Rwanda has embarked on a new strategy to promote massive production and consumption of fortified foods as a way of decreasing stunting figures in the country.
This follows the fortified foods regulation http://www.rwandafda.gov.rw/web/fileadmin/RegulationsGoverningFoodFortification.pdf which was passed in January but its countrywide implementation was set back by the New Coronavirus pandemic.
According to Rwanda Food and Drugs Authority (FDA), the regulation mandates that all food processing companies in Rwanda start producing fortified foods, well packaged, labelled and transported under safe and hygienic conditions.
The food items that are required to be fortified include maize flour, wheat flour, cooking oil, salt and sugar, which are meant to replace the ones that are locally made and don’t have required measured food nutrients to enable the country fight malnutrition.
FDA said that a new mapping will enable existing private food processing companies engaged in massive production of fortified foods as research figures shows that only seven companies are certified to produce fortified food and other seven awaiting certification.

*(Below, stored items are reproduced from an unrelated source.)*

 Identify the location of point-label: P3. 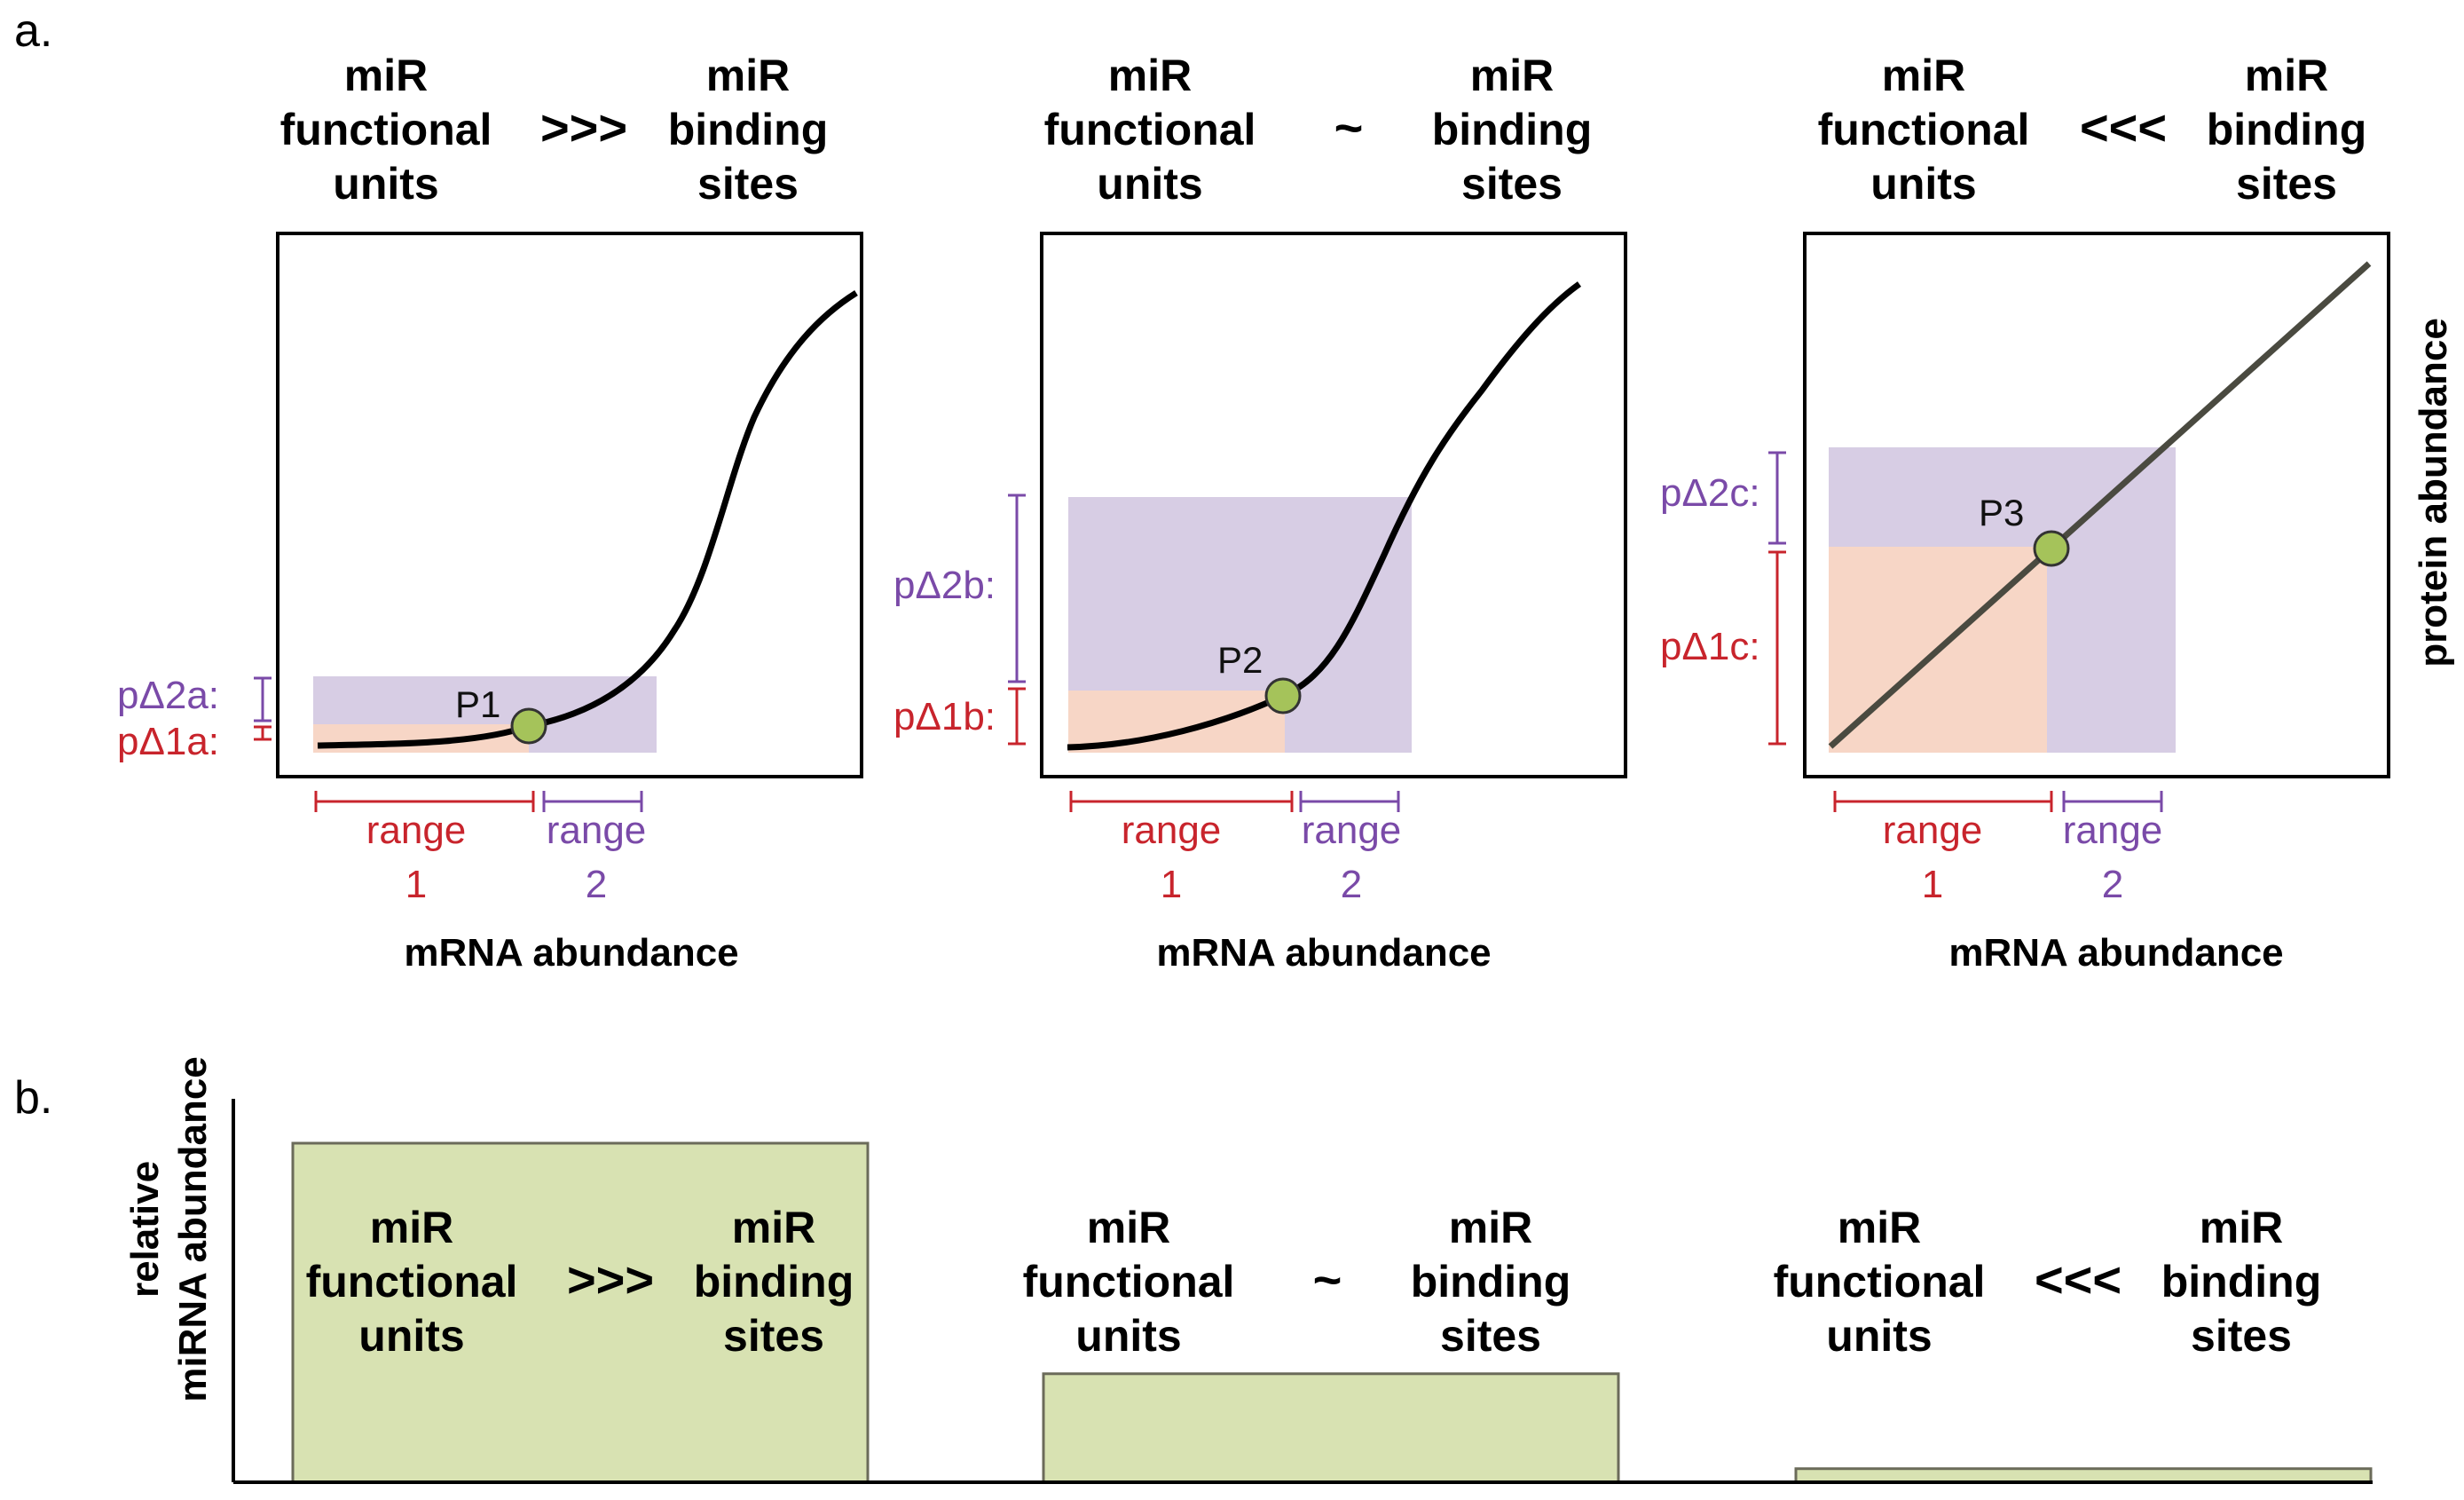
(2002, 512).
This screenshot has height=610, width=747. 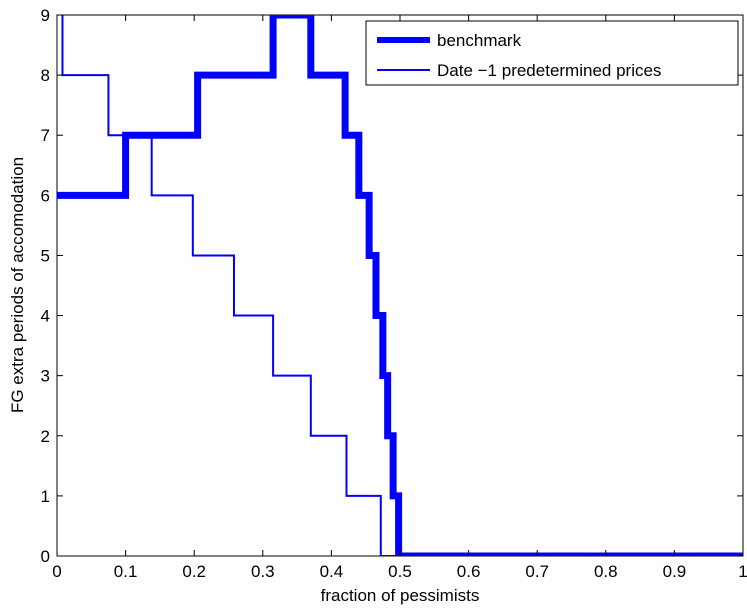 I want to click on x-tick-label: 0.3, so click(x=263, y=572).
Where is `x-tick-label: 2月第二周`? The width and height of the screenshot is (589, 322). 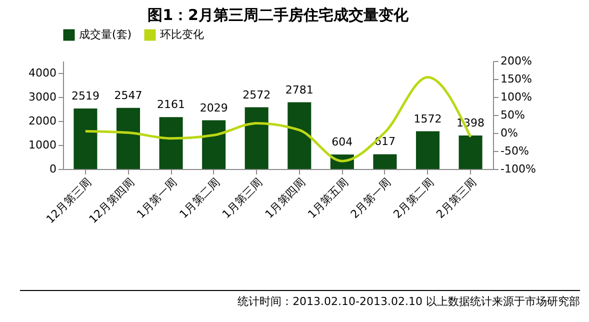 x-tick-label: 2月第二周 is located at coordinates (413, 199).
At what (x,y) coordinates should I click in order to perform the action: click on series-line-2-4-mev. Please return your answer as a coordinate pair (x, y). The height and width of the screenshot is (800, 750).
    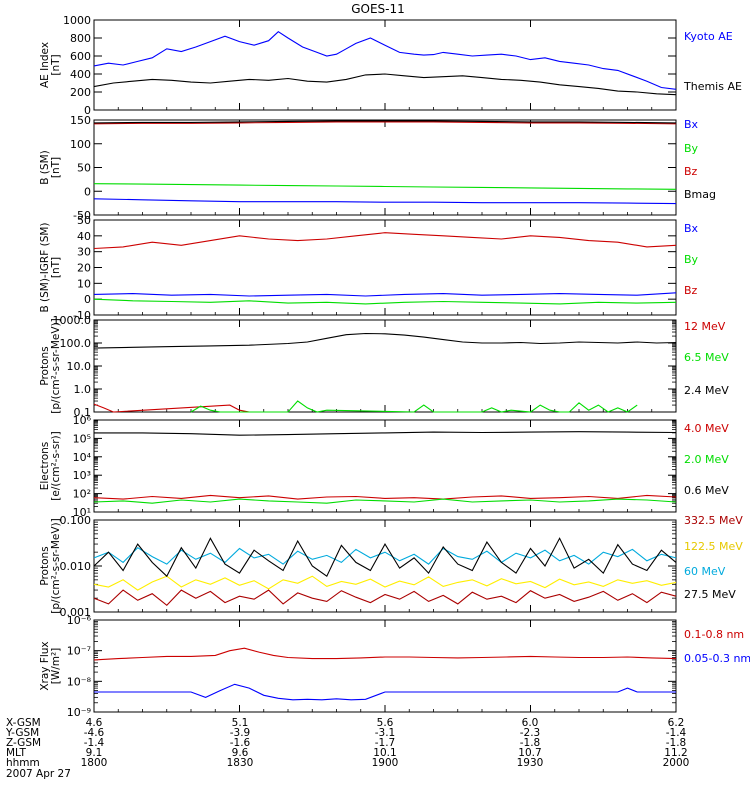
    Looking at the image, I should click on (385, 340).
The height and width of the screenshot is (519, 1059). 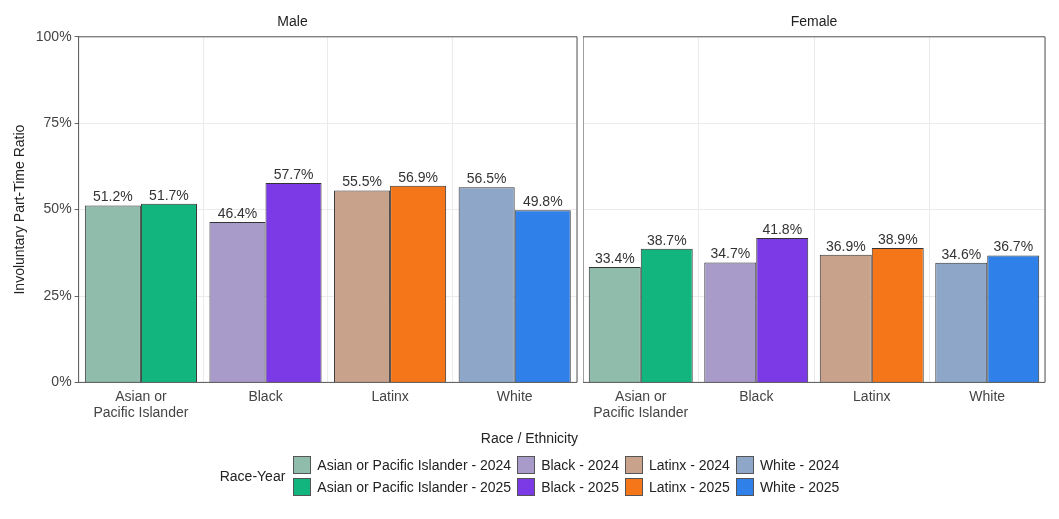 What do you see at coordinates (666, 240) in the screenshot?
I see `data-label: 38.7%` at bounding box center [666, 240].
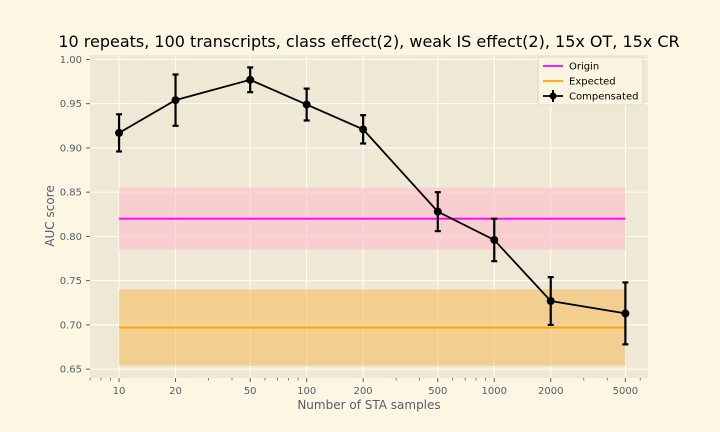 This screenshot has width=720, height=432. I want to click on x-tick-label: 200, so click(364, 392).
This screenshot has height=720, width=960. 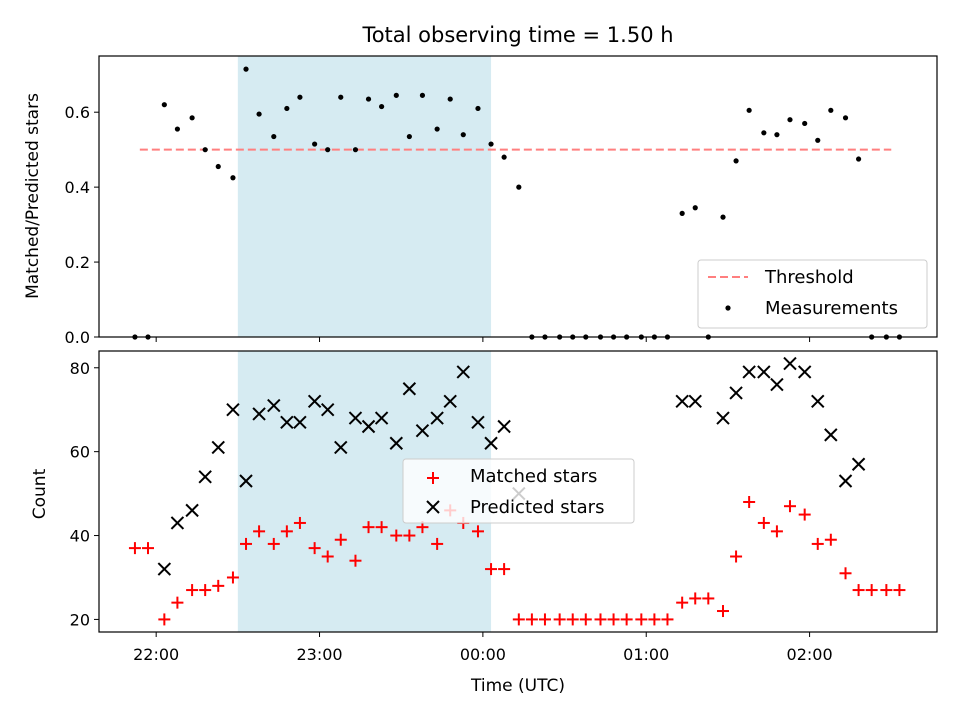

“We have done a mapping of all food industries in Rwanda and we will release a full soon, but briefly we earmarked 636 companies which will be classified according to their capacities so as to know how to improve,” said Alice Muhimpundu, the FDA Good Manufacturing Practices and Good Laboratory Practices Inspector.
Though the mapping of food processing plants was delayed by Covid-19, FDA said that by December all companies in the sector will have to have their fortified product registered but meet the requirements which include having proper equipment, qualified personal, sanitation and hygiene measures but also proper packaging.
“Besides these requirements we will be encouraging companies to keep records of their products so that we can track the performance and effects of a product to consumers whenever any issue arises,” Muhimpundu.
Rwanda Consumer’s Rights Protection Organization (ADECOR) statistics show that since the enactment of the regulation most food processing (milling) companies have not been able to implement the regulation due to several challenges including lack of finance, low production capacity and consumption.
According to Paul Mbonyi, the ADECOR Programs Manager fortified foods remain expensive to produce and companies involved are largely focused on the urban consumers and regional markets, but this could change if production costs are subsidized.
For example the Association of Maize Millers in Rwanda shows that most of these maize milling companies are hammer mills tech oriented, and the cost of fortification is estimated to be Rwf10/Kg for Maize and Rwf45/Kg for other cereals.
ADECOR says that this raises the price of fortified for the consumer to buy at about Rwf2,000 per kilo of fortified foods and thus many citizens who cannot afford the price resort to consuming unfortified foods or trying to make their home-made mixtures.
“If government can subsidize on taxes, and provide equipment financing, this can address the financial challenges in cost of production and lack of proper technology which have resulted into many companies’ operation below capacity and not being able to meet the FDA requirements,” Mbonyi said.
The quick implementation of this regulation will be a win-win situation for the private investors but also for the National Early Childhood Development Program (NECDP) Rwanda which has a task to address the issue of good nutrition and deal with cases of stunting especially among children and mothers.
Rwanda had set a target of reducing stunting from 38% to 19% (from 2013-2018) but current Rwanda Demographic and Health Survey (RDHS) national figures show the Rwanda has managed to reach 35% with some of the issues like increased cases of obesity remaining an equal challenge as household food security increased to 42.7% in 2018 from 40.4% in 2015.
Despite community based nutrition programs, school feeding programs, free distribution of fortified food for mothers and child and improved agriculture practices at farmer levels, statistics by province show that high stunting (among children) remain in the western (45%) and southern (41%), followed by northern (39%), eastern (35%) and Kigali at 23%.
While child stunting at district level Nyabibu, Ngororero and Nyamagabe lead in numbers 59%, 56% and 52% respectively; while Kicukiro district has the lowest numbers of 17% of all the 30 districts.